WRITTEN TASK » Please rename "Screen dimensions" to "Screen size" throughout the items below and give them again with nothing else changed.

## Start STORED DATA

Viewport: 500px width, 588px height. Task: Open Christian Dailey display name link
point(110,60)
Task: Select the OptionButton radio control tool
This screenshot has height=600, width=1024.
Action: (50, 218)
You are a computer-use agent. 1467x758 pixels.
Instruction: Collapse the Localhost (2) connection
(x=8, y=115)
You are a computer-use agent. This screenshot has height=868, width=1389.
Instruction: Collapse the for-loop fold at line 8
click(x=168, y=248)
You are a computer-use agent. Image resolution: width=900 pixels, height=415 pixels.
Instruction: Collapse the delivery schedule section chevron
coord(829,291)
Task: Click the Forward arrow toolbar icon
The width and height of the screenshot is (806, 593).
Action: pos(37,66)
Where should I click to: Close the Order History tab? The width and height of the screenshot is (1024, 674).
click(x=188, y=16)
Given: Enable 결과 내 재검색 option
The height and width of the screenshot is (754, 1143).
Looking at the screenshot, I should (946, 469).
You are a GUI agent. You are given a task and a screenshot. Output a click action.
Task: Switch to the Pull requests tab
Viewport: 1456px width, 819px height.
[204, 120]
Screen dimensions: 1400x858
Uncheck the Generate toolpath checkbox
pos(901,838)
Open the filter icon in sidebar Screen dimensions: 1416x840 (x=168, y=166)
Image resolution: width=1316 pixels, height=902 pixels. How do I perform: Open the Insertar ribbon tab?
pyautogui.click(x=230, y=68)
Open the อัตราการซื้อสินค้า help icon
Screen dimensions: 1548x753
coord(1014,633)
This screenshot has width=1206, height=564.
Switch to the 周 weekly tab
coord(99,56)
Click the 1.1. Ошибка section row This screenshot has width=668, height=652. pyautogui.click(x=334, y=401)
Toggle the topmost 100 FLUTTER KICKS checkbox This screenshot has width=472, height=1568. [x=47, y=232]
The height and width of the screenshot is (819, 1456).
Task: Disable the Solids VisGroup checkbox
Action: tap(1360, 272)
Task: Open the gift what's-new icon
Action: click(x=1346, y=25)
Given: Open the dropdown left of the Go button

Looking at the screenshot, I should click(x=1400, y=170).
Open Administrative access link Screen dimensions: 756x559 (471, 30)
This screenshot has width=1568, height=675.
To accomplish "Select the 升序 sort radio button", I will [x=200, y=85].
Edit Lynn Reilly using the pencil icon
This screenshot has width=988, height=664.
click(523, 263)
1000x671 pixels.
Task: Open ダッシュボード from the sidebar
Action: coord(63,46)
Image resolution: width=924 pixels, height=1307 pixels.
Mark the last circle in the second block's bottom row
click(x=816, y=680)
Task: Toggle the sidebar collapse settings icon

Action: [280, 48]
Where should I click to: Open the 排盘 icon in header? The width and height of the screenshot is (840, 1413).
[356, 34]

## End STORED DATA

SOLVED EXERCISE »
Viewport: 500px width, 588px height. Task: Open Christian Dailey display name link
point(110,60)
Task: Select the OptionButton radio control tool
This screenshot has height=600, width=1024.
Action: (50, 218)
You are a computer-use agent. 1467x758 pixels.
Instruction: Collapse the Localhost (2) connection
(x=8, y=115)
You are a computer-use agent. This screenshot has height=868, width=1389.
Instruction: Collapse the for-loop fold at line 8
click(x=168, y=248)
You are a computer-use agent. Image resolution: width=900 pixels, height=415 pixels.
Instruction: Collapse the delivery schedule section chevron
coord(829,291)
Task: Click the Forward arrow toolbar icon
The width and height of the screenshot is (806, 593).
Action: pos(37,66)
Where should I click to: Close the Order History tab? The width and height of the screenshot is (1024, 674).
click(x=188, y=16)
Given: Enable 결과 내 재검색 option
The height and width of the screenshot is (754, 1143).
Looking at the screenshot, I should (946, 469).
You are a GUI agent. You are given a task and a screenshot. Output a click action.
Task: Switch to the Pull requests tab
Viewport: 1456px width, 819px height.
[204, 120]
Screen size: 1400x858
Uncheck the Generate toolpath checkbox
pos(901,838)
Open the filter icon in sidebar Screen size: 1416x840 (x=168, y=166)
Image resolution: width=1316 pixels, height=902 pixels. How do I perform: Open the Insertar ribbon tab?
pyautogui.click(x=230, y=68)
Open the อัตราการซื้อสินค้า help icon
Screen size: 1548x753
coord(1014,633)
This screenshot has width=1206, height=564.
Switch to the 周 weekly tab
coord(99,56)
Click the 1.1. Ошибка section row This screenshot has width=668, height=652. pyautogui.click(x=334, y=401)
Toggle the topmost 100 FLUTTER KICKS checkbox This screenshot has width=472, height=1568. [x=47, y=232]
The height and width of the screenshot is (819, 1456).
Task: Disable the Solids VisGroup checkbox
Action: tap(1360, 272)
Task: Open the gift what's-new icon
Action: click(x=1346, y=25)
Given: Open the dropdown left of the Go button

Looking at the screenshot, I should click(x=1400, y=170).
Open Administrative access link Screen size: 756x559 (471, 30)
This screenshot has width=1568, height=675.
To accomplish "Select the 升序 sort radio button", I will [x=200, y=85].
Edit Lynn Reilly using the pencil icon
This screenshot has width=988, height=664.
click(523, 263)
1000x671 pixels.
Task: Open ダッシュボード from the sidebar
Action: coord(63,46)
Image resolution: width=924 pixels, height=1307 pixels.
Mark the last circle in the second block's bottom row
click(x=816, y=680)
Task: Toggle the sidebar collapse settings icon

Action: [280, 48]
Where should I click to: Open the 排盘 icon in header? The width and height of the screenshot is (840, 1413).
[356, 34]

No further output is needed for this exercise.